I think these questions could be sorted out in the various marriage laws and contracts, but they don’t have obvious, canonical answers. So you’re right that polygamy is a more complex issue — it isn’t just a trivial extension of gay marriage.
Ugh. I flagged it as promoting hatred. Notice how its YouTube rating is staggeringly negative. At least the YouTube community recognizes hate when they see it.
There is no doubt the gay agenda is rabidly anti-Christian. So then why do bigoted knob jockeys & pillow biters want to bang each others butts in Holy Matrimony anyway? Bigoted anti-Christian gay activists love to scream “discrimination!” and “Freedom of Expression!”, yet they relentlessly mock Jesus, the bible, any & all Christian symbols, AND Christians themselves. They relentlessly attempt to silence Christians’ right to Freedom of Expression by demanding that students NOT be allowed to pray silently on school grounds, yet advocate teaching children the “virtues” of being a Cream-puff knob-jockey. All the while being FREE to slurp each other at the bus stop and call anyone whom THEY offend a “bigot”.
Talk about a double-standard.
JDM, thanks for re-awakening this thread. It’s a good one!
At least the gays don’t show up on my door, trying to convert me.
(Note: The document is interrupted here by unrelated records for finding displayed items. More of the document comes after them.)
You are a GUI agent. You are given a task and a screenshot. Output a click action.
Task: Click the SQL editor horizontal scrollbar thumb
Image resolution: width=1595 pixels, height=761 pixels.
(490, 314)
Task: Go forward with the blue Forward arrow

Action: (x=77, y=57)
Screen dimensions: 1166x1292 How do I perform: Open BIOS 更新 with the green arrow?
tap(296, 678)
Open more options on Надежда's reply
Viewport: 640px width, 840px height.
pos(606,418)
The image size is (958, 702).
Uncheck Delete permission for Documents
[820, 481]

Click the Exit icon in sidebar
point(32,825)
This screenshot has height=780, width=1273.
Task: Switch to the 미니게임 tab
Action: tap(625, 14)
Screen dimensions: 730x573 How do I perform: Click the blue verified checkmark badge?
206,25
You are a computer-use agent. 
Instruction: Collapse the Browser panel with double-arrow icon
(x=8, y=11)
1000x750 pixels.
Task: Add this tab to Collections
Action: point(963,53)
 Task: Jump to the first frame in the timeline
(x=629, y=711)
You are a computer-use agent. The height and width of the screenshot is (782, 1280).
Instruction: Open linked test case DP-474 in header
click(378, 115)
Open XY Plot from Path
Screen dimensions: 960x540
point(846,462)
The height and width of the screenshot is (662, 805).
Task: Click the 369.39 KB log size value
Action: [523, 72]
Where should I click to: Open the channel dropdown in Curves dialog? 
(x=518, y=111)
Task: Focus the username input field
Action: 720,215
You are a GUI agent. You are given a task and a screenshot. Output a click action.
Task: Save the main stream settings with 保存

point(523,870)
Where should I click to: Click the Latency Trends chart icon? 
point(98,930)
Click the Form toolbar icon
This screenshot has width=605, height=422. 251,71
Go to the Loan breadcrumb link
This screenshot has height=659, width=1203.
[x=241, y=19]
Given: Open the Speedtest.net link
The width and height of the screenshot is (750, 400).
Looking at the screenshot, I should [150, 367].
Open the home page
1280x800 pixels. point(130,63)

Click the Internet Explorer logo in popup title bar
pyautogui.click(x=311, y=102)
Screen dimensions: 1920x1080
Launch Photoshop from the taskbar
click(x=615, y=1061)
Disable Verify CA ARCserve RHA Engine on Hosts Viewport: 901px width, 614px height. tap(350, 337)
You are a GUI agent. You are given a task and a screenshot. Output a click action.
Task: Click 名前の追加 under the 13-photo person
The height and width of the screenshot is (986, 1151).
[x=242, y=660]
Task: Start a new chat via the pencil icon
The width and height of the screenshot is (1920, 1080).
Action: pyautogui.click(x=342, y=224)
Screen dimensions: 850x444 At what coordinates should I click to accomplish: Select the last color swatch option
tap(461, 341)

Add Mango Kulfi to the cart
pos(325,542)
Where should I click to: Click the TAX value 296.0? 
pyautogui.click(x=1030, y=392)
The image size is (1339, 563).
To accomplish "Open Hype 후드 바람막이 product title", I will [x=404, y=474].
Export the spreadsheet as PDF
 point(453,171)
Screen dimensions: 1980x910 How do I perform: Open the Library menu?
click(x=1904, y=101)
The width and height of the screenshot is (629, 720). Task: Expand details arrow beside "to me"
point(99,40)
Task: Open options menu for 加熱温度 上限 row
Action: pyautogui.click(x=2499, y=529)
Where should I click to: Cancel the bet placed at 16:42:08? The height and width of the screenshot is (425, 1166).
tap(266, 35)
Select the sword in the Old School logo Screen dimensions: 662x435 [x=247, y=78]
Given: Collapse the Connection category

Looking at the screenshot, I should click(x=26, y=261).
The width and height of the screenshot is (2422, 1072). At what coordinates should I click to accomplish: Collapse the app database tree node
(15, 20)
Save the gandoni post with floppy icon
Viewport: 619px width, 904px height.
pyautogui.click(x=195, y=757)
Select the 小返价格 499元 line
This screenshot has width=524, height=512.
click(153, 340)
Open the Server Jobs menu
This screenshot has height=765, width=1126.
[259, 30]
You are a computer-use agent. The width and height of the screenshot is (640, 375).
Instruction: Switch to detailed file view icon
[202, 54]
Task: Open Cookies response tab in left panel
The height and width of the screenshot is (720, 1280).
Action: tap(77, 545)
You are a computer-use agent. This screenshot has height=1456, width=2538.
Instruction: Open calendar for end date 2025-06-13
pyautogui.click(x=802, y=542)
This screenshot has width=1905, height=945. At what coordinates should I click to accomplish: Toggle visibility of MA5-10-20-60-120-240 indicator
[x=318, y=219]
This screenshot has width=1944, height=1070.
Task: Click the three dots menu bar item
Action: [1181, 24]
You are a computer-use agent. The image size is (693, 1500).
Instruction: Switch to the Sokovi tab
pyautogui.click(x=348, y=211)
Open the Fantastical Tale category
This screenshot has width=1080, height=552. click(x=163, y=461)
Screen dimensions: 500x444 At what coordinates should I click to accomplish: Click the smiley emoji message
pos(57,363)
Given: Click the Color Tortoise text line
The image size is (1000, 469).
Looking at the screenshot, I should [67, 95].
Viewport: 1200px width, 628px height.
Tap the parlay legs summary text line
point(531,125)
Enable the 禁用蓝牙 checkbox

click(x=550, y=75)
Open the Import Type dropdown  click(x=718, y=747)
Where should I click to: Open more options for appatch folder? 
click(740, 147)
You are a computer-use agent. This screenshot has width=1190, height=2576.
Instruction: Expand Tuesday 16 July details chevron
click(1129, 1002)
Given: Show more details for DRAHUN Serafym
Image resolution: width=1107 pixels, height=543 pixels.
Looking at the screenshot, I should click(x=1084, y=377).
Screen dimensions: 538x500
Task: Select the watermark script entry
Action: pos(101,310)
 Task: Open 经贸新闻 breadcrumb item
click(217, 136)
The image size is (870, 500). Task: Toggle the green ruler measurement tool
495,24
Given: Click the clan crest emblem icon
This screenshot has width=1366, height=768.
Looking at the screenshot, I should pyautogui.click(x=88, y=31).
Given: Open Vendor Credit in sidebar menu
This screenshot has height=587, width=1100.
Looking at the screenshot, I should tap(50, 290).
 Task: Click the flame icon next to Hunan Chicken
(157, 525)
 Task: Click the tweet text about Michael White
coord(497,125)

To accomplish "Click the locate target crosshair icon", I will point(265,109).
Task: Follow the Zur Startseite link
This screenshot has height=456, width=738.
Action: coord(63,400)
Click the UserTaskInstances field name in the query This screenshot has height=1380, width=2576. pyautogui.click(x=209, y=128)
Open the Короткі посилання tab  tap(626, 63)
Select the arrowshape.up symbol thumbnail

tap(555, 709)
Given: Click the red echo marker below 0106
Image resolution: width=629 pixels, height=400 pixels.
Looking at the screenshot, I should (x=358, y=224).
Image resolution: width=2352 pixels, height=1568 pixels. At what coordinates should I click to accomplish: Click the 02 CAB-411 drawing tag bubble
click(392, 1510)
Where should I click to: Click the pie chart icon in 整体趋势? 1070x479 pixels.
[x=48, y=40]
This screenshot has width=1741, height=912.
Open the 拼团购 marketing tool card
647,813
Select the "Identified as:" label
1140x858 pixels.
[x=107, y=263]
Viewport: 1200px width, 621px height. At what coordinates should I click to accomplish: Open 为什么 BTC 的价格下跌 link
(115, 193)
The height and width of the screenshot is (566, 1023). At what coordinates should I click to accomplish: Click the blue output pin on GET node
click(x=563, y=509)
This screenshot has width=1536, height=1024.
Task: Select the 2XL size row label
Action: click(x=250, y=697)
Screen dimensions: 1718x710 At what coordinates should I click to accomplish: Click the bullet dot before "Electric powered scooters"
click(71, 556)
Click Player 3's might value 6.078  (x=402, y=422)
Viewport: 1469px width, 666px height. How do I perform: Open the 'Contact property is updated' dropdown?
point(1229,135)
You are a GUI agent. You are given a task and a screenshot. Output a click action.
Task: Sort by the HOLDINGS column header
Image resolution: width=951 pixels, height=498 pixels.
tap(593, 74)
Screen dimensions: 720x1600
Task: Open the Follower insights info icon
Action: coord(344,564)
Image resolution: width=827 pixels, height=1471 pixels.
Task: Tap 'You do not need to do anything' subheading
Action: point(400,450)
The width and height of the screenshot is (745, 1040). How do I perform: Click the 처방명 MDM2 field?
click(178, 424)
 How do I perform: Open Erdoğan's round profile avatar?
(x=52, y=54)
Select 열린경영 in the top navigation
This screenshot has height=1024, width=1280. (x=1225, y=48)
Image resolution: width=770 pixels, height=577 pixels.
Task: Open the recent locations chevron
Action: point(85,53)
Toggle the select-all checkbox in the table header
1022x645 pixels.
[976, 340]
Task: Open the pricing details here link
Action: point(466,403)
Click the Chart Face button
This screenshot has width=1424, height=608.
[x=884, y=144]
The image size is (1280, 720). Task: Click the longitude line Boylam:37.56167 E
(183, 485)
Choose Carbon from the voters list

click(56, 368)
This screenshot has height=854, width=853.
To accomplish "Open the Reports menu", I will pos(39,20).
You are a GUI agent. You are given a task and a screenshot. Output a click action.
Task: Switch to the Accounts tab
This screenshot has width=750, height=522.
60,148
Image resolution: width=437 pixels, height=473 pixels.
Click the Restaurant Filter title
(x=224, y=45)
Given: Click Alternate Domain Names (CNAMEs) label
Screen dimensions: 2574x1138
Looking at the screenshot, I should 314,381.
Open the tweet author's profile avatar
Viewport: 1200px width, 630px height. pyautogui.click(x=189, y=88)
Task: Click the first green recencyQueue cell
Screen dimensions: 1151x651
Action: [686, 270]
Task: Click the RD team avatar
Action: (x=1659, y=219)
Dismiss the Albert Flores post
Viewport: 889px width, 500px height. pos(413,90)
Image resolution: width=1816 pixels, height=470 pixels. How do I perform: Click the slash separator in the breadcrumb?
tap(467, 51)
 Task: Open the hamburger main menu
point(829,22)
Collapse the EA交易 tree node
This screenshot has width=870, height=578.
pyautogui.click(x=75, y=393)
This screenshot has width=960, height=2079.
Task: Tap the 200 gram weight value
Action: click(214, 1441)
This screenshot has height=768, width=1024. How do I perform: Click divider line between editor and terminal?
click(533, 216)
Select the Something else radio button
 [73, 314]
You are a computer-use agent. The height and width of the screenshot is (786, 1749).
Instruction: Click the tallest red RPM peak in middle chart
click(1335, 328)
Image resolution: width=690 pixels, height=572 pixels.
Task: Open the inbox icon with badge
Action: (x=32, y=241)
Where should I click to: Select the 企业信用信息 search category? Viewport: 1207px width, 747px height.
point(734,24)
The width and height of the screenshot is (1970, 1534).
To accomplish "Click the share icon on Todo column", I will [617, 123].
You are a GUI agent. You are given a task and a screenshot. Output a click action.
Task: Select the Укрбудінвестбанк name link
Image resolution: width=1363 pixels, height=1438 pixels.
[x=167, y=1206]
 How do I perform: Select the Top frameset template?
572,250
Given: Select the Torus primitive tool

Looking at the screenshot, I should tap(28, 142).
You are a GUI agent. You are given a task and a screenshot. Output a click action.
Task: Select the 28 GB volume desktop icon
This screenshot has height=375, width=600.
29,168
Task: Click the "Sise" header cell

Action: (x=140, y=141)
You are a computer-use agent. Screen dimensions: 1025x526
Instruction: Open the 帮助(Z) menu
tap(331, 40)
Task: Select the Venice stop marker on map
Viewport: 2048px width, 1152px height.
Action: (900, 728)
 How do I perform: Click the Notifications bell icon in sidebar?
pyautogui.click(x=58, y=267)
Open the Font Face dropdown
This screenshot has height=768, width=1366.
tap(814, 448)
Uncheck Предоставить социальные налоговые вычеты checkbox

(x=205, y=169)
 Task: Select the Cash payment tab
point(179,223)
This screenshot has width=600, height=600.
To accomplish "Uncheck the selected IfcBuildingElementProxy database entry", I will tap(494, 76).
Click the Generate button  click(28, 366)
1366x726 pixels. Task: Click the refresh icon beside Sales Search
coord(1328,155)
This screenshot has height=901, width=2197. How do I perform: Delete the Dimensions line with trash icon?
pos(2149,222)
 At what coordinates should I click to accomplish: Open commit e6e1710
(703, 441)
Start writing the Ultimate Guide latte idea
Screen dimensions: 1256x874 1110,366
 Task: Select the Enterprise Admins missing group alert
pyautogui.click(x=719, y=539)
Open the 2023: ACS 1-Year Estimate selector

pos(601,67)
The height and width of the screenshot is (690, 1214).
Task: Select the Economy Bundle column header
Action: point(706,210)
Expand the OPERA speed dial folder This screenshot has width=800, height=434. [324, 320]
JDM — Please read our commenting policy. If you’d like to have a discussion about the relation between criticism and freedom of expression, we’re happy to have it with you — but only if you can express your point in a civil and constructive way.
Until you do, I’d like to ask everyone to please try not to feed the trolls.
Seriously, chanson, what does one say to a troll who uses terms like knob-jockey and pillow-biter? That’s almost too trollish to be covered under the term.
Well, it could be a parody of trolling. Hard to say. Poe’s Law strikes again!
Knob-jockey (as per Urban Dictionary): “Imagine a man riding a horse. Now replace that horse with a man.” Lol.